The death of Breonna Taylor, a Black woman who was killed by police in her home in Kentucky during a botched raid on March 13, 2020, sparked a national reckoning on race.
The anger over her death and the process that led armed officers to her door helped spur massive racial injustice protests in the summer of 2020, along with the deaths of Ahmaud Arbery and George Floyd.
In the two years since Taylor was shot and killed, the city of Louisville has seen several policing changes. At the national level, Taylor’s name and story continue to be a rallying cry for racial justice, especially this month after the acquittal of the only officer to be charged in connection with the raid that caused her death.
Here is a look at what’s happened and what’s changed in the two years since Taylor’s death:
What happened the night Breonna Taylor was killed?
Taylor, a Black 26-year-old Louisville emergency medical worker, was fatally shot in her apartment during a raid by plainclothes narcotics detectives on March 13, 2020.
Taylor was shot by two Louisville police officers after they broke down her front door and returned fire when her boyfriend fired a handgun.
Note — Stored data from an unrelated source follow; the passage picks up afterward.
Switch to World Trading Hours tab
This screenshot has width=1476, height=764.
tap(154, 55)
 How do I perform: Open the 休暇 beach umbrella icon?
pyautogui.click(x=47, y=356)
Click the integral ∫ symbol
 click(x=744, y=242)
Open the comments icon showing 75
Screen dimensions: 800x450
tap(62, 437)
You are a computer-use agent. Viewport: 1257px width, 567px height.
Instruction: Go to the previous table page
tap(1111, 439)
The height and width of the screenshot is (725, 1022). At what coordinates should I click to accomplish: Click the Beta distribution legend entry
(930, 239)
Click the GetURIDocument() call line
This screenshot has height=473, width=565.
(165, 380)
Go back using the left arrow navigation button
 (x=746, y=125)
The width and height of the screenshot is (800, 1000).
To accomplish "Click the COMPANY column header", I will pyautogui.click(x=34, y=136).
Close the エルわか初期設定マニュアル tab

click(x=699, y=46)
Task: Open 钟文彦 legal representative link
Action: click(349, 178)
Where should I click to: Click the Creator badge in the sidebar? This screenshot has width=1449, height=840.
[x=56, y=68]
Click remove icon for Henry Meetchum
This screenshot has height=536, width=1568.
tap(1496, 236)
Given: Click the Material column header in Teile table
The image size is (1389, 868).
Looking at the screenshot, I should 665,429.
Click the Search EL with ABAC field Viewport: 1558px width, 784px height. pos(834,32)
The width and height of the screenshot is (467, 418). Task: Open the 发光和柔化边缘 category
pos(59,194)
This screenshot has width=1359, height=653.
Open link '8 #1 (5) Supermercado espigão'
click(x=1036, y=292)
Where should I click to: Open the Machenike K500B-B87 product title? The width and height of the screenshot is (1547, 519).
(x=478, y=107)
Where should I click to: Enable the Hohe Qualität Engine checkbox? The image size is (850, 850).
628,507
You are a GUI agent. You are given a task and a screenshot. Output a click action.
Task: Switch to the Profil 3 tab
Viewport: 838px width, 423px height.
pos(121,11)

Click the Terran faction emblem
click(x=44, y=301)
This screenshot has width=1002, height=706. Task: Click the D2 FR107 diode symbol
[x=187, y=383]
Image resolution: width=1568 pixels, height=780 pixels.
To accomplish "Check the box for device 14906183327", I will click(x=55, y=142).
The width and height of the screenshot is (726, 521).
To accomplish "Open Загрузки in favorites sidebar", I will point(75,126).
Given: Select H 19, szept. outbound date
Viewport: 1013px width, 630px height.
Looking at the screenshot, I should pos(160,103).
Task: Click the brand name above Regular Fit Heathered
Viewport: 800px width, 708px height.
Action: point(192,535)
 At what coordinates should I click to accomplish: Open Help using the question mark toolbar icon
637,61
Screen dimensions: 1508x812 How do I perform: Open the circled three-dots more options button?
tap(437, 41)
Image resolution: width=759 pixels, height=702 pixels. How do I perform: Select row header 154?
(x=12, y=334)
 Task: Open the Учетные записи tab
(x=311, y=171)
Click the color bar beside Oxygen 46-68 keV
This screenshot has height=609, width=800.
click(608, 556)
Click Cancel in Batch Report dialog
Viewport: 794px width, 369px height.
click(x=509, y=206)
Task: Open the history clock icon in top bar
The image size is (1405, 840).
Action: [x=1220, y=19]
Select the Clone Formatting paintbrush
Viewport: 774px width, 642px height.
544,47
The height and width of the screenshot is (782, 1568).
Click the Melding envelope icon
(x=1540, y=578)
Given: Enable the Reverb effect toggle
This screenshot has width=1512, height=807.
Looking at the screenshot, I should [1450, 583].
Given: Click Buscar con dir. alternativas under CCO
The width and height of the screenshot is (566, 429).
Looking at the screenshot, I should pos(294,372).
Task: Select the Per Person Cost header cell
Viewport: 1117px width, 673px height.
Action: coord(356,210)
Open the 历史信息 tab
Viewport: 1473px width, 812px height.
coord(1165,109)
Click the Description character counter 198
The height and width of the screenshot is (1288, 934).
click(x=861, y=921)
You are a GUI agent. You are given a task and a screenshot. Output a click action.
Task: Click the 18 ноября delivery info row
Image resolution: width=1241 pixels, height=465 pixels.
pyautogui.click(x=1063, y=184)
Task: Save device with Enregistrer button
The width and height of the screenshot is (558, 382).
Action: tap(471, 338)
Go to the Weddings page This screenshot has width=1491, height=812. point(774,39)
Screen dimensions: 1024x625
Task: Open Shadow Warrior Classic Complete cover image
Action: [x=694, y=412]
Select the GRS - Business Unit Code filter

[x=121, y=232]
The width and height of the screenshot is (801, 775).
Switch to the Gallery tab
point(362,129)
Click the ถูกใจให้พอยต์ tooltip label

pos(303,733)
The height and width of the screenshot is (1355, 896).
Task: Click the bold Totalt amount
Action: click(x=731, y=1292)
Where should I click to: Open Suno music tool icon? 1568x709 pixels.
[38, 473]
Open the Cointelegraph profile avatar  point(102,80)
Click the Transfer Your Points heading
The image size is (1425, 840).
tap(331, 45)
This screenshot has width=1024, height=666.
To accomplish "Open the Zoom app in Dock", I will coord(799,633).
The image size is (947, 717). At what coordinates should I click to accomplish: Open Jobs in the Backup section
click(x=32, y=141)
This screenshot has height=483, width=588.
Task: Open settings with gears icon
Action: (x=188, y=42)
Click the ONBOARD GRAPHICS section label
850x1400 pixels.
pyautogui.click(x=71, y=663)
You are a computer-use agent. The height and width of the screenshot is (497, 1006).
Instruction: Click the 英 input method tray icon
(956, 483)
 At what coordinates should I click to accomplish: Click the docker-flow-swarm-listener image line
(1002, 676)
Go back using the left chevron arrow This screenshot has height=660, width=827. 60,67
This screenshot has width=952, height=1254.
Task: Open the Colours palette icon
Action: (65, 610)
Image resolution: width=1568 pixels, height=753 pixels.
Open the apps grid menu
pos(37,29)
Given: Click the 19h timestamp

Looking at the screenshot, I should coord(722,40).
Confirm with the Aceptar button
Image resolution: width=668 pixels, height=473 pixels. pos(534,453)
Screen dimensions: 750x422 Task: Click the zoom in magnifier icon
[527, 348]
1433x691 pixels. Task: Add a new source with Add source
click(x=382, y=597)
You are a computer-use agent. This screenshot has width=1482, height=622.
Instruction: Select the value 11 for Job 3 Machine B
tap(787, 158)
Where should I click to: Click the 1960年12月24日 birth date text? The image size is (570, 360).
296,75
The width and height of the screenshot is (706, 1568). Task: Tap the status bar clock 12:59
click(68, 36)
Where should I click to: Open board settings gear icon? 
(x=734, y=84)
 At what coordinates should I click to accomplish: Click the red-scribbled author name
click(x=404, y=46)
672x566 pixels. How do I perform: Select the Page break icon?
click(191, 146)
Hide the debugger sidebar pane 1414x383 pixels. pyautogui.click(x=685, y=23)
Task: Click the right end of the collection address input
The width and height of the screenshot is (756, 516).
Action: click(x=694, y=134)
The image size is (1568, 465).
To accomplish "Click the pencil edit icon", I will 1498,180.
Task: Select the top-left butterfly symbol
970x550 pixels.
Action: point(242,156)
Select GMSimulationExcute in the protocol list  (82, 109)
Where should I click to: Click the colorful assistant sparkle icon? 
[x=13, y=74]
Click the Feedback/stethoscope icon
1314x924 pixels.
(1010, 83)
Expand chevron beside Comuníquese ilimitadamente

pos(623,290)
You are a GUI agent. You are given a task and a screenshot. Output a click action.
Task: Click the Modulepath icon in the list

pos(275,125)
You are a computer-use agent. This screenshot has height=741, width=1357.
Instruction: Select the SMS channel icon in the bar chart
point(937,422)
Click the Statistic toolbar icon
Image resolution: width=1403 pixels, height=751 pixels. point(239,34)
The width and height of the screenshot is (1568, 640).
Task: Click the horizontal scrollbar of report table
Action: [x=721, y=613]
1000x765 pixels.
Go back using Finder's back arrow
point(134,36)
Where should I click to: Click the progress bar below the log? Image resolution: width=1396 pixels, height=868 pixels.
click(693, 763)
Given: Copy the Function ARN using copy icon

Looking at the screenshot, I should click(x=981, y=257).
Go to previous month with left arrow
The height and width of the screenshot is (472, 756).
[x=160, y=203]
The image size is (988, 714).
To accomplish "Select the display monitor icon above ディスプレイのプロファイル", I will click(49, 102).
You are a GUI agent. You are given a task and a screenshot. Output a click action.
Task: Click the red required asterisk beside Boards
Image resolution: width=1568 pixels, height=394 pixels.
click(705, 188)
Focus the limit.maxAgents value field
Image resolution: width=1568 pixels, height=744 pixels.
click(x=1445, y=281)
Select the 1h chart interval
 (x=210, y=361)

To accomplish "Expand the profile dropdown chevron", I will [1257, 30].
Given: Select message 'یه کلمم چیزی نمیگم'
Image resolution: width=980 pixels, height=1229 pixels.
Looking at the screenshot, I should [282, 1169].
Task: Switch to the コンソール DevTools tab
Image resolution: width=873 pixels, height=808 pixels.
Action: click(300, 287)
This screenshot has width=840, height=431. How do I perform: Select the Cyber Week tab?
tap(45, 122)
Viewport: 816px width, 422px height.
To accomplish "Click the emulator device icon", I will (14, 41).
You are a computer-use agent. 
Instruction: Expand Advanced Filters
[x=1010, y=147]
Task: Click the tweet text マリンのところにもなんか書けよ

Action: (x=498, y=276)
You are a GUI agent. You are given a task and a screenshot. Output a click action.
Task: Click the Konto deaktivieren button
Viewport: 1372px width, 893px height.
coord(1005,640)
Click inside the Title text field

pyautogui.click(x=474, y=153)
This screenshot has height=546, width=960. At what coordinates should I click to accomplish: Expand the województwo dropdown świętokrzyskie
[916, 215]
Her boyfriend fired his gun once, saying later that he feared an intruder was entering the apartment.
One officer was struck, and he and two other officers fired 32 shots into the apartment, striking Taylor five times.
No drugs were found during the search.
Her boyfriend was arrested for shooting an officer.
The 1st year after her death
Meanwhile, her death was flying under the media radar as the COVID-19 crisis shut down society, but George Floyd's death in Minnesota and the release of a chilling 911 call from Taylor's boyfriend in late May sparked national interest in the case.
The no-knock search warrant used to enter her apartment was eventually found to be flawed, and the police detective who sought it was fired in January 2021. The detective was found to have based the warrant on an unverified allegation that a drug-trafficking suspect was receiving mail at Taylor's apartment.
Later, Kentucky's attorney general determined officers fired in self-defense after Taylor's boyfriend shot at them first as they entered the apartment. Her boyfriend's charges of attempted murder were eventually dropped.
Though the three officers involved in the raid, Brett Hankison, Myles Cosgrove and Joshua Jaynes, have all been fired, none have been charged for causing Taylor’s death, despite protests nationwide.
Only one officer, Hankison, faced related criminal charges: three counts of wanton endangerment for allegedly firing wildly into the apartments of Taylor's neighbors.
Brett Hankison trial
Brett Hankison’s trial began in January 2022 for charges relating to the botched raid, but not relating to Taylor’s death. Hankison did not fire any of the bullets that killed Taylor.
He faced charges for allegedly endangering neighbors the night he fired into Taylor’s apartment.
On March 3, 2022, Hankison was found not guilty after a panel of eight men and four women deliberated for about three hours.
Hankison’s acquittal renewed calls from Taylor’s family and protesters for racial justice.
A few dozen demonstrators held a brief march in Louisville the night after the jury delivered its verdict, returning to the public square where they gathered for months in 2020.
"Everybody got justice for 2020 but in Kentucky we can’t even get wanton endangerment charges," Tyra Walker, co-chair of the Kentucky Alliance Against Racist and Political Repression, said at the gathering.
Change in Louisville
While loved ones say Hankison’s acquittal highlights the progress towards racial justice that must still be made, Louisville’s mayor Greg Fischer
released a memo Friday outlining "the many substantive changes initiated over the past two years."
Most notably and famously, "Breonna’s Law" has been implemented, which banned no-knock warrants in Louisville and expanded the requirements for officers to wear body cameras.
Jason Woody from California raises his fist while posing in front of the "BREONNA TAYLOR" sculpture duringConfront Art’s Exhibition SEEINJUSTICE in Union Square on September 30, 2021 in New York City. (Photo by Alexi Rosenfeld/Getty Images)
The Louisville Metro Police Department has undergone several evaluations and investigations, according to the mayor, resulting in several policy changes. The department also got a new chief, Erika Shields.
Mayor Fischer said a new program is set to begin in the city later this month which will deflect a number of 911 calls to a non-police response team focused on problem-solving, de-escalation and referral to other appropriate community services.
This story was reported from Detroit. The Associated Press contributed.